On 25 and 26 January 2024, project partners from across Europe met for the first time in Mons, Belgium and marked the beginning of the 4-year endeavour that is WildPosh. During the two days of the meeting, the partners had the chance to discuss objectives and strategies and plan their work ahead.
This aligns with the objectives of the European Green Deal and EU biodiversity strategy for 2030, emphasising the need to reduce pollution and safeguard pollinators. WildPosh focuses on understanding the routes of chemical exposure, evaluating toxicological effects, and developing preventive measures. By addressing knowledge gaps in pesticide risk assessment for wild pollinators, the project contributes to broader efforts in biodiversity conservation.
During the kick-off meeting in Mons, WildPosh’s project coordinator Prof. Denis Michez (University of Mons, Belgium) gave an introductory presentation.
As a leader of Work Package #7: “Communication, knowledge exchange and impact”, Pensoft is dedicated to maximising the project’s impact by employing a mix of channels in order to inform stakeholders about the results from WildPosh and raise further public awareness of wild and managed bees’ health.
Pensoft is also tasked with creating and maintaining a clear and recognisable project brand, promotional materials, website, social network profiles, internal communication platform, and online libraries. Another key responsibility is the development, implementation and regular updates of the project’s communication, dissemination and exploitation plans, that WildPosh is set to follow for the next four years.
“It is very exciting to build on the recently concluded PoshBee project, which set out to provide a holistic understanding of how chemicals affect health in honey bees, bumble bees, and solitary bees, and reveal how stressors interact to threaten bee health. WildPosh will continue this insightful work by investigating these effects on wild pollinators, such as butterflies, hoverflies and wild bee species, with the ultimate goal of protecting these small heroes who benefit the well-being of our planet,”
says Teodor Metodiev, WildPosh Principal Investigator for Pensoft.
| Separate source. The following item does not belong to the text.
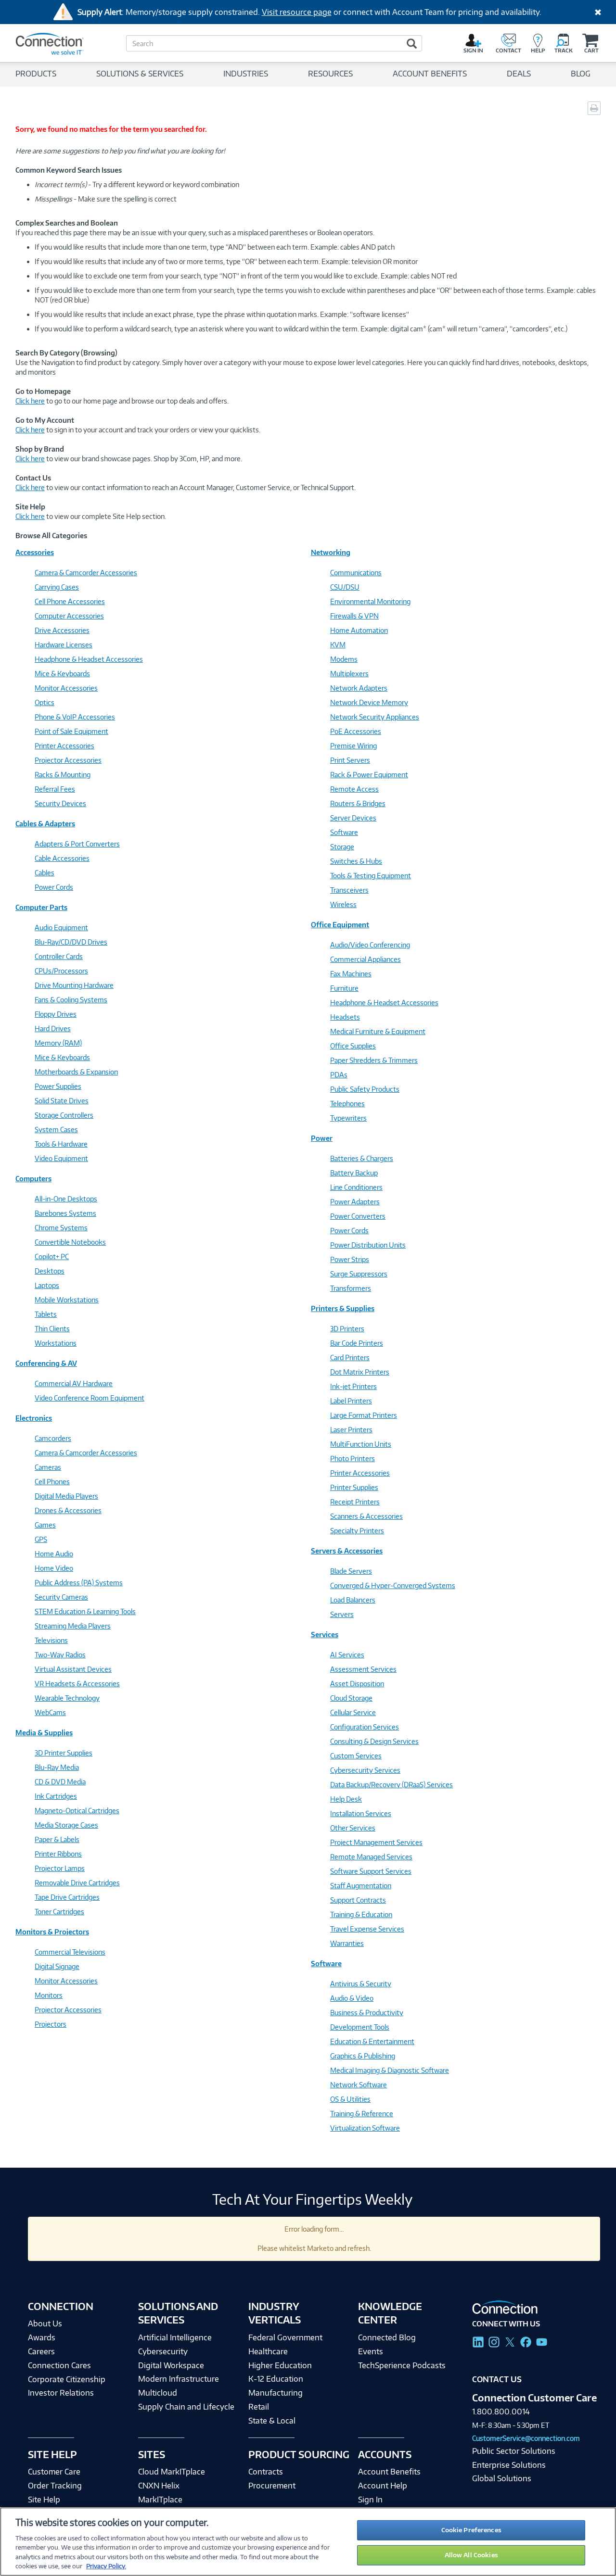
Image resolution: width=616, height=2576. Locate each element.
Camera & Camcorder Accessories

For the next four years, WildPosh will be working towards five core objectives:
1) Determine the real-world agrochemical exposure profile of wild pollinators at landscape level within and among sites
2) Characterise causal relationships between pesticides and pollinator health
3) Build open database on pollinator traits/distribution and chemicals to define exposure and toxicity scenario
4) Propose new tools for risk assessment on wild pollinators
5) Drive policy and practice.
Consortium:
The consortium consists of 17 partners coming from 10 European countries. Together, they bring extensive experience in Research and Innovation projects conducted within the Horizon programmes, as well as excellent scientific knowledge of chemistry, modelling, nutritional ecology, proteomics, environmental chemistry and nutritional biology.